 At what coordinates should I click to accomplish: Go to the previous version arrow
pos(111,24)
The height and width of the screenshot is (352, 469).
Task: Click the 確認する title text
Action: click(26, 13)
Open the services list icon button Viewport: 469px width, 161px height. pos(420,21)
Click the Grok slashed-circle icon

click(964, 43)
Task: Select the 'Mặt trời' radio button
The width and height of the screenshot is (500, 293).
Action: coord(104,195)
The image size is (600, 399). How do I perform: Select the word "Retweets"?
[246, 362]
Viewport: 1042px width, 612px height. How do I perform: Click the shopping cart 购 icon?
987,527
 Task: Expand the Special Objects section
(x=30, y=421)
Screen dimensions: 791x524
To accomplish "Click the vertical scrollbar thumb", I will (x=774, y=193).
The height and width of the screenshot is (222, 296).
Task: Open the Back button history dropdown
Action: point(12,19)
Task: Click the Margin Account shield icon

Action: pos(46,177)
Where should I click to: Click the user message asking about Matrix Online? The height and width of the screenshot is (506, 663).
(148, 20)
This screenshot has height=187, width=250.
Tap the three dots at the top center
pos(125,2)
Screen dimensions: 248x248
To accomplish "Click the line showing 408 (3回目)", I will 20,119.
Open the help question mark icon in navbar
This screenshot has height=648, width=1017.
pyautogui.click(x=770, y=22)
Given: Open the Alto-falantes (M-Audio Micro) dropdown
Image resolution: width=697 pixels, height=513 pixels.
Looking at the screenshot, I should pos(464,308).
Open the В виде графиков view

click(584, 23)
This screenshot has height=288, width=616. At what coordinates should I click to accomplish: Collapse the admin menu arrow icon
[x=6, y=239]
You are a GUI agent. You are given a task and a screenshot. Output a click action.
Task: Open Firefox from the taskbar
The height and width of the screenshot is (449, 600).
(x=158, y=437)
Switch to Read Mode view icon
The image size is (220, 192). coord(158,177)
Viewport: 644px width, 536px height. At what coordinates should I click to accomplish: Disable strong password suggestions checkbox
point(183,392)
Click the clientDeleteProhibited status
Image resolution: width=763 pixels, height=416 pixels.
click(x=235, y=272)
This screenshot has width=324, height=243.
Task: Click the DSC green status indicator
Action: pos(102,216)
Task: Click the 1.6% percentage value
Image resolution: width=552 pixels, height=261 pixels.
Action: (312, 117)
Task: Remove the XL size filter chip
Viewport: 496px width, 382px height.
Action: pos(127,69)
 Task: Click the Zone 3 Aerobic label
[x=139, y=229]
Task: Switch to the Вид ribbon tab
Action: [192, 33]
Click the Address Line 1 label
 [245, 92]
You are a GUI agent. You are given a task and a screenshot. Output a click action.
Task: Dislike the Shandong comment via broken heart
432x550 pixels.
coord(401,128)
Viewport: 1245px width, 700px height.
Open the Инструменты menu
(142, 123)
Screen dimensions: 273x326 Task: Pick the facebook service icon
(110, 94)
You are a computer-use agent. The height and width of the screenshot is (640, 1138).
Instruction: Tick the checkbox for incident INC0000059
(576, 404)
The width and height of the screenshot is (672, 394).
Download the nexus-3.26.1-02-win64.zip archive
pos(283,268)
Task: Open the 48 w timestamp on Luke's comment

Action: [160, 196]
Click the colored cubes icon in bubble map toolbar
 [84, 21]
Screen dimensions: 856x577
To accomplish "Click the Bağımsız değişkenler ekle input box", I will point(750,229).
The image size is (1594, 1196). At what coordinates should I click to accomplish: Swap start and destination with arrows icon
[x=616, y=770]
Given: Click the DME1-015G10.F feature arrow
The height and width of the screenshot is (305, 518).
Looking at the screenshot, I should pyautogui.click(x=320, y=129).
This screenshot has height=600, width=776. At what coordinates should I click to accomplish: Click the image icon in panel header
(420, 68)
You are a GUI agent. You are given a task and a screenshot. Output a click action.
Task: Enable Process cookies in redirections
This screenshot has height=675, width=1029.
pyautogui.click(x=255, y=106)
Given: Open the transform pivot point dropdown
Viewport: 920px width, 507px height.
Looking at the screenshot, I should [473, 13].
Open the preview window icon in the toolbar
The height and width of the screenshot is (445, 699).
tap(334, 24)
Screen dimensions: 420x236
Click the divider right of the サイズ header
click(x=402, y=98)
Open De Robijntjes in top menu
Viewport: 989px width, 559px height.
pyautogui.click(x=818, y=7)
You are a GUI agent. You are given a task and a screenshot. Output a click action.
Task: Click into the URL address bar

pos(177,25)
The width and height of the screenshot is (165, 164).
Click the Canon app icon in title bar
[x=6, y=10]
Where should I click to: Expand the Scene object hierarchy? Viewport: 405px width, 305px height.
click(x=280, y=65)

--------------------------------------------------

Return the entries in full. Do not alter them.

 At what coordinates should I click to accomplish: Go to the previous version arrow
pos(111,24)
The height and width of the screenshot is (352, 469).
Task: Click the 確認する title text
Action: click(26, 13)
Open the services list icon button Viewport: 469px width, 161px height. pos(420,21)
Click the Grok slashed-circle icon

click(964, 43)
Task: Select the 'Mặt trời' radio button
The width and height of the screenshot is (500, 293).
Action: coord(104,195)
The image size is (600, 399). How do I perform: Select the word "Retweets"?
[246, 362]
Viewport: 1042px width, 612px height. How do I perform: Click the shopping cart 购 icon?
987,527
 Task: Expand the Special Objects section
(x=30, y=421)
Screen dimensions: 791x524
To accomplish "Click the vertical scrollbar thumb", I will (x=774, y=193).
The height and width of the screenshot is (222, 296).
Task: Open the Back button history dropdown
Action: point(12,19)
Task: Click the Margin Account shield icon

Action: pos(46,177)
Where should I click to: Click the user message asking about Matrix Online? The height and width of the screenshot is (506, 663).
(148, 20)
This screenshot has height=187, width=250.
Tap the three dots at the top center
pos(125,2)
Screen dimensions: 248x248
To accomplish "Click the line showing 408 (3回目)", I will 20,119.
Open the help question mark icon in navbar
This screenshot has height=648, width=1017.
pyautogui.click(x=770, y=22)
Given: Open the Alto-falantes (M-Audio Micro) dropdown
Image resolution: width=697 pixels, height=513 pixels.
Looking at the screenshot, I should pos(464,308).
Open the В виде графиков view

click(584, 23)
This screenshot has height=288, width=616. At what coordinates should I click to accomplish: Collapse the admin menu arrow icon
[x=6, y=239]
You are a GUI agent. You are given a task and a screenshot. Output a click action.
Task: Open Firefox from the taskbar
The height and width of the screenshot is (449, 600).
(x=158, y=437)
Switch to Read Mode view icon
The image size is (220, 192). coord(158,177)
Viewport: 644px width, 536px height. At what coordinates should I click to accomplish: Disable strong password suggestions checkbox
point(183,392)
Click the clientDeleteProhibited status
Image resolution: width=763 pixels, height=416 pixels.
click(x=235, y=272)
This screenshot has width=324, height=243.
Task: Click the DSC green status indicator
Action: pos(102,216)
Task: Click the 1.6% percentage value
Image resolution: width=552 pixels, height=261 pixels.
Action: (312, 117)
Task: Remove the XL size filter chip
Viewport: 496px width, 382px height.
Action: pos(127,69)
 Task: Click the Zone 3 Aerobic label
[x=139, y=229]
Task: Switch to the Вид ribbon tab
Action: [192, 33]
Click the Address Line 1 label
 [245, 92]
You are a GUI agent. You are given a task and a screenshot. Output a click action.
Task: Dislike the Shandong comment via broken heart
432x550 pixels.
coord(401,128)
Viewport: 1245px width, 700px height.
Open the Инструменты menu
(142, 123)
Screen dimensions: 273x326 Task: Pick the facebook service icon
(110, 94)
You are a computer-use agent. The height and width of the screenshot is (640, 1138).
Instruction: Tick the checkbox for incident INC0000059
(576, 404)
The width and height of the screenshot is (672, 394).
Download the nexus-3.26.1-02-win64.zip archive
pos(283,268)
Task: Open the 48 w timestamp on Luke's comment

Action: [160, 196]
Click the colored cubes icon in bubble map toolbar
 [84, 21]
Screen dimensions: 856x577
To accomplish "Click the Bağımsız değişkenler ekle input box", I will point(750,229).
The image size is (1594, 1196). At what coordinates should I click to accomplish: Swap start and destination with arrows icon
[x=616, y=770]
Given: Click the DME1-015G10.F feature arrow
The height and width of the screenshot is (305, 518).
Looking at the screenshot, I should pyautogui.click(x=320, y=129).
This screenshot has height=600, width=776. At what coordinates should I click to accomplish: Click the image icon in panel header
(420, 68)
You are a GUI agent. You are given a task and a screenshot. Output a click action.
Task: Enable Process cookies in redirections
This screenshot has height=675, width=1029.
pyautogui.click(x=255, y=106)
Given: Open the transform pivot point dropdown
Viewport: 920px width, 507px height.
Looking at the screenshot, I should [473, 13].
Open the preview window icon in the toolbar
The height and width of the screenshot is (445, 699).
tap(334, 24)
Screen dimensions: 420x236
Click the divider right of the サイズ header
click(x=402, y=98)
Open De Robijntjes in top menu
Viewport: 989px width, 559px height.
pyautogui.click(x=818, y=7)
You are a GUI agent. You are given a task and a screenshot. Output a click action.
Task: Click into the URL address bar

pos(177,25)
The width and height of the screenshot is (165, 164).
Click the Canon app icon in title bar
[x=6, y=10]
Where should I click to: Expand the Scene object hierarchy? Viewport: 405px width, 305px height.
click(x=280, y=65)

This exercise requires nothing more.